Non ha avuto tempo per prepararsi a
un’esperienza del genere?
«No. Se è per questo non ho una
formazione adeguata. Ma con l’aiuto dello Spirito Santo, ho potuto
constatare che è possibile portare conforto a chi è disperato. Sono
partita con questo pensiero nel cuore. Ho potuto fare qualche giorno di
aggiornamento presso la nostra casa generalizia a Parma. Posso dire di
aver veramente sentito la chiamata di Giona ‘Va in nome mio’. Mi ha dato
forza e sono partita. Vivo questa esperienza quasi come una seconda
chiamata da parte del Signore. E credo che anche le altre suore che
vivono con me questa esperienza, la pensino come me. Per quello che ci
siamo unite e insieme abbiamo capito cosa fare. Questa è davvero terra
di missione».
Lei tornerà indietro con uno spirito nuovo,
avendo preso coscienza di un dolore immenso, oscuro e duro da gettarsi
alle spalle.
«Certo.
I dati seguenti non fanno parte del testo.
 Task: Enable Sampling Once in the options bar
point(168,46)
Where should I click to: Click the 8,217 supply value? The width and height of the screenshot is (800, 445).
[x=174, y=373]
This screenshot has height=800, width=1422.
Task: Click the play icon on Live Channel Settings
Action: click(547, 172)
Mi ha fatto più ricca di
prima, visto che ho potuto amare l’altro senza esserne ricompensata. Mi
sono distaccata dalle mie origini per entrare in quelle della comunità
dove opero. Loro sono molto affettuosi, quando ci incontrano ci
abbracciano e ci baciano. Fa parte del loro dna. Dalle mie parti siamo
un po’ più freddi, più distaccati per natura. Siamo venuti incontro
reciprocamente sulla strada che ci ha indicato Cristo».